Betty glancing to the side was rendered almost speechless to behold Rudolph Holley, the instructor, resplendent in the school uniform, reaching out his hand for her skates.

“Our meeting was rather informal, I know,” continued the young man, “but I have always wanted to thank you for the courtesy you gave my sister and me. I had motored over with some of the boys and was in a hurry. I seemed to have missed my sister.”

“Yes,” thought Betty, “because of her trick on me!” But she was too courteous to want to show offense, besides being a little afraid of this man of night and motors and caves.

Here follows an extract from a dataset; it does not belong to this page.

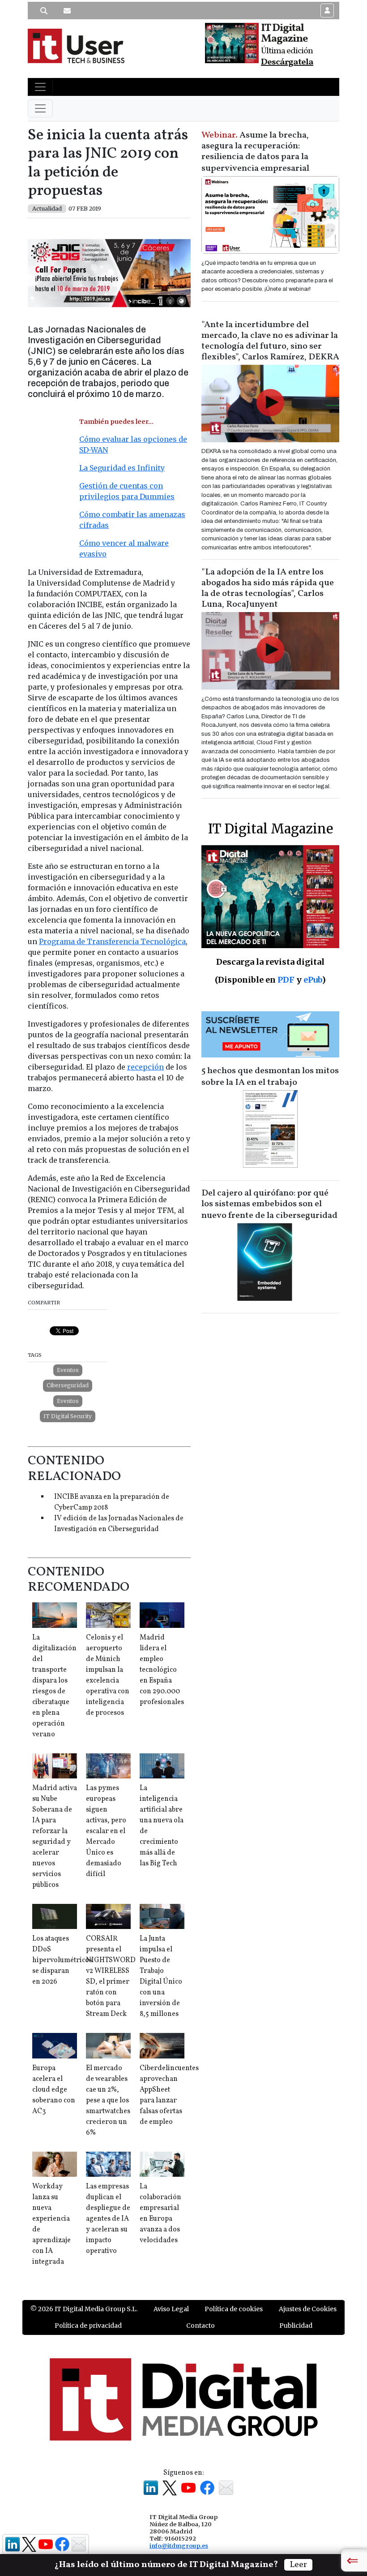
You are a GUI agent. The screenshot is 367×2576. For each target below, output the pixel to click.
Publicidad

“You were very welcome for anything I may have done for you and your sister,” was Betty’s reply. “Miss Van Buskirk, this is Captain Holley,” for she noticed the captain’s epaulets on his shoulders. “He must have gotten my name from Louise, and probably knows all about her miserable little performance and is proud of it!” So Betty’s thoughts ran on. “I don’t like him one bit. But how good-looking he is.” There was something not unpleasant in having this courteous young instructor in attendance upon them, while the other girls and boys were going by. Few introductions had taken place as yet, though there were a few old acquaintances among the older members of each school, besides the brothers and sisters in the schools. All were a little hurried, especially the girls, for warm rooms, bright lights, a good dinner and companionship were waiting them.

Captain Holley meanwhile was thinking—though not in English—something like this: “She knows who I am, the little piece, and that was what I wanted to know.” He kept up the conversation with comments on the occasion, compliments to Betty and to Cathalina for their skating, and pleasant anticipations of the rest of the entertainment.

“Have you been an instructor at the school long, Captain Holley?” Cathalina inquired.

“No, not long,” replied the captain. “You know our sad history, I suppose. American is our country now. We came here,—I was a student in one of the schools and could not be recalled for military service because of a slight physical defect, a matter of eye sight, which was fortunate for me. I was very sorry that it was not deemed best to keep my sister here, but Louise is not adaptable like myself. Professor Schafer, whom I met when I was a lad in Germany and he was studying there, has been very kind and I come over occasionally to call on him.”

Captain Holley accompanied the girls to the door of Greycliff Hall, where he handed the skates to the girls, and with a courteous bow departed, following the boys to the gymnasium.

“Did you ever?” asked Betty, as rather silently they mounted the stairs.

“I never did,” replied Cathalina, and then they dismissed the matter, hurried into their pretty frocks, and hurried down into the parlors with the rest of the girls.